On one occasion he had to preside officially at a high-level medical symposium, but, much to the displeasure of the participants, turned up one hour late for the opening address, explaining that he had been on his daily hour of horse riding.
Far from offering excuses to the infuriated audience, he sharply cut short the protests with a famous phrase: "do less medicals, just drop your books and do more gymnastics, dedicate yourself to equestrian sports" (datevi all'ippica in Italian).
The motto stuck and in the 21st century Datevi all'ippica still is a proverbial catchphrase to tell someone that he is incompetent and should try his hand at some unskilled job.

He tried to phase some Anglo-Saxon and foreign words and manners out of Italian daily life, with a moderate degree of success: The word 'volleyball' was (and still is) replaced in Italian usage by 'pallavolo', a word Starace is said to have invented.
Similarly 'tramezzino' was substituted for 'sandwich' and 'autorimessa' for 'garage', but the abstruse Italian replacements for words like 'cognac', 'bar', 'cocktail', 'tennis', and so forth never caught on.
The "British" handshake greeting was forbidden and replaced by the compulsory raised-arm Roman-style salute.
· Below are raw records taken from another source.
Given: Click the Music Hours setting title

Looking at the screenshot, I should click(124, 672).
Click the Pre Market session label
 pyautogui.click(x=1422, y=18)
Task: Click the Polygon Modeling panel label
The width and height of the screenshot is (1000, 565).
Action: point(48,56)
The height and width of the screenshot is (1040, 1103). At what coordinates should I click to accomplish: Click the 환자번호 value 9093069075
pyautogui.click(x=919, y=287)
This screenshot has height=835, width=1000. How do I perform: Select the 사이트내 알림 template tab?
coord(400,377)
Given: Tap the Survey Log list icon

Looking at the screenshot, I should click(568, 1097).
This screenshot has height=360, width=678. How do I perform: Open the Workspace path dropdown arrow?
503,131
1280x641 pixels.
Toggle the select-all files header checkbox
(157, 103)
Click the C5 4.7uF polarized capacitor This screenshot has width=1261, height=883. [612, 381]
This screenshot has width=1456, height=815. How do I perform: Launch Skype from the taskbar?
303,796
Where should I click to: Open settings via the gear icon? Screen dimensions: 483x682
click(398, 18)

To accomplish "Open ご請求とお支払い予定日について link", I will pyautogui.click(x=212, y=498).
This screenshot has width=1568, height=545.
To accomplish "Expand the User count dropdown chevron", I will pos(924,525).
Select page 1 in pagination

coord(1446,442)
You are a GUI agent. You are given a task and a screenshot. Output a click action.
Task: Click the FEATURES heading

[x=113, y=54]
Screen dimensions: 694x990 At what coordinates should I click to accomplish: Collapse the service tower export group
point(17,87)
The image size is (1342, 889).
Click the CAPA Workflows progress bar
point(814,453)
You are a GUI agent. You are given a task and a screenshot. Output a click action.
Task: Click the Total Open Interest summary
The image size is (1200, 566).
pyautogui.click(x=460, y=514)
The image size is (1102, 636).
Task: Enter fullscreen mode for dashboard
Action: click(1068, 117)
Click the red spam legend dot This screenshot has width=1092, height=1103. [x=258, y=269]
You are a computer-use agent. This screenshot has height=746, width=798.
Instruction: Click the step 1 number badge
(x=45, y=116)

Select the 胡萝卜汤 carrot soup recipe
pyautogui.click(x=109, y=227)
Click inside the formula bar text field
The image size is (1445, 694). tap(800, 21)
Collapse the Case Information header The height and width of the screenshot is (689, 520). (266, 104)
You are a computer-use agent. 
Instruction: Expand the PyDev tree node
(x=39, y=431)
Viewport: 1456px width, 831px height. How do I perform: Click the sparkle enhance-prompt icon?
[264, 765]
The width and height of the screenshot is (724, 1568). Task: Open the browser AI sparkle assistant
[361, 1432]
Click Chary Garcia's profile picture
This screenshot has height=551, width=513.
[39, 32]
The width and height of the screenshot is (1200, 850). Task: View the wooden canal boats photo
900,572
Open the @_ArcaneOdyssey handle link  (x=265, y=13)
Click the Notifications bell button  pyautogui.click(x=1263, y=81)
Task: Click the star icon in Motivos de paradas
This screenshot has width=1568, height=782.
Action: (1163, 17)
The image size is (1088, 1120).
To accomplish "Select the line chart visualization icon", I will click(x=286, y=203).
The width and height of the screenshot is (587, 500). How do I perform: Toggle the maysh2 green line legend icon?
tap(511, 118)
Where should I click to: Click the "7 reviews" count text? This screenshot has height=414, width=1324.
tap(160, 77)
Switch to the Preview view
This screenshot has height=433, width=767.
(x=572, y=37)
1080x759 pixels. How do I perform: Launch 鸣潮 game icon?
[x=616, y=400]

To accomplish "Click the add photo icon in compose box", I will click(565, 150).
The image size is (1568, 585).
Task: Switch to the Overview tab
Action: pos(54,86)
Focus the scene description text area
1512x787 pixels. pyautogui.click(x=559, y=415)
He even tried to have the "Viva Il Duce" motto made compulsory as the ending in public and private correspondence but Mussolini bluntly put a stop to this particular move, which he found ludicrous, saying: "how stupid would be a condolence letter that went: 'Harry is dead. Viva il Duce'".

He insisted on having the plan of Quartiere Romano di San Basilio (three blocks of council housing flats) shaped in such a way that they would form a gigantic D U C E when seen from a passing aircraft, as an homage to Mussolini.

All in all he was considered by the other high-ranking Fascist gerarchi as a devoted but not too bright follower of the Duce, and Mussolini himself said of Starace "Un cretino, sí, ma un cretino obbediente" ("a cretin, yes, but an obedient cretin").

About his fanatical devotion to Mussolini, his own daughter later said of him: 'He breathed only by the Duce's order.'

The man in the street was more or less of the same opinion and Starace was regularly lampooned almost openly by student songs and poems that circulated almost freely despite the Fascist regime and the political police.

It was said, about the "bestiary" symbolic of Fascism: "The wolf, which is voracious; the lion which is ferocious; the eagle, which is rapacious, the goose; which is Starace." («La lupa, che è vorace; il leone ch'è feroce; l'aquila, che è rapace; l'oca, che è Starace»)
 
A mock epitaph was coined by students, written on walls even during the Fascist period, which read: "Here lies Starace, dressed in orbace [wool, see below], capable of nothing, Requiescat in pace."( «È morto Starace, vestito d'orbace, di nulla capace, requiescat in pace»). Another variation of this rhyme read: "Here lies Starace / clad in orbace / rapacious in peace / in war a fleeting type / in bed a pugnacious one," («Qui giace Starace / vestito d'orbace / in pace rapace / in guerra fugace / a letto pugnace») recalling the exhortation he addressed his compatriots, according to which "all party organs work: have to work so, even the genitals."
(Orbace was a special sort of raw wool cloth made in Sardegna that Starace had made compulsory for Fascist party officials' uniforms, as part of the Fascist autarky policy, and is said to have been very itchy.)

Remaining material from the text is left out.